◆ **To be done**
[1] In the essay below on traditional conservatives, which three pragmatists does the author name?
[2] Please extend the essay on traditional conservatives and government below, picking up after its final paragraph.

◆ **Document section**
◇ ◇ ◇ ◇
Traditional conservatives have been skeptical of the ability of government to solve society’s problems, or at least to do so efficiently.  This is to distinguish them from those conservatives today who define truth as what they believe or that is in their perceived personal interest.  An example of the latter is surely the author of the recent meme, “truth isn’t truth,” who is no doubt the heir to either Pontius Pilate or Yogi Bera.

Those conservatives I am thinking of are more in the tradition of pragmatists, like Edmund Burke, Milton Friedman, and Russell Kirk.  It is hard to think of any present day examples to add to this list.  I suspect they still exist, but have been silenced or shamed by those who define right by their own short-term self-interest.

I have been thinking recently about the implications of all three branches of our Federal Government being in the control of persons more conservative (by either old or current definitions) than the substantial majority of the country.  The New York Times recently looked at the same trend in the context of the Supreme Court.  Although the press and predictors suggest that the House of Representatives may turn toward the left in the coming election, the Senate and other branches of government are not apt to change materially.

Many of my more liberal friends despair over calls within the government to end welfare, privatize schools, and eliminate other services long seen as properly within the role of government.  They also fear bans on abortions, gun controls and deregulation of many industries.  While those currently in power have shown their inability to accomplish many of their goals, my friends’ concerns are legitimate, and I too share them.
◇ ◇ ◇ ◇
◆ **Source excerpt**
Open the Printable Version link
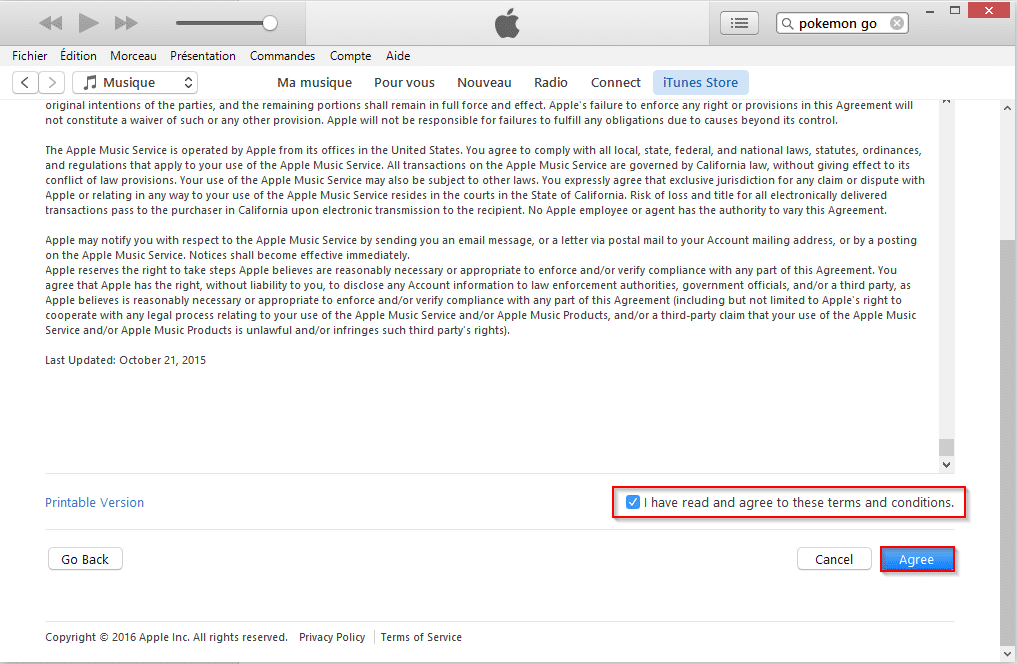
◇ ◇ ◇ ◇
◆ **Answers for the exercise**
[1] Edmund Burke, Milton Friedman, and Russell Kirk.

[2]
For most of human history, people lived in a larger family unit and cared for each other’s needs.  There was no government to provide services other than perhaps the common defense against enemies.  Beginning with the Industrial Revolution, individuals moved en masse to urban areas, lost the society of their families, and with it their social safety net.

In its place and because of prevailing government policies that promoted the growth of business over the individual, private charities were formed to provide care for those in need.  Tellingly, some of these organizations still exist today.  The economic collapse of the Great Depression put so many in poverty that even traditional conservatives acknowledged the need for government to supplement the work of charities and even families in some extreme cases.

All this is my own sense of history, and there is plenty of room to disagree.  What I want to suggest, however, is that those of us who care and feel a duty toward the less fortunate may have come to rely too much on our government and not enough on our own ability in caring for others.  The National Philanthropic Trust has a history of giving that provides a useful context.  If you look back at our own history, charitable giving has grown in times of need and in which we have had a greater awareness of need. Above is a chart of the Depression era and the trends in recent decades have also shown increases, though there have been increasingly fewer donors who have given greater amounts.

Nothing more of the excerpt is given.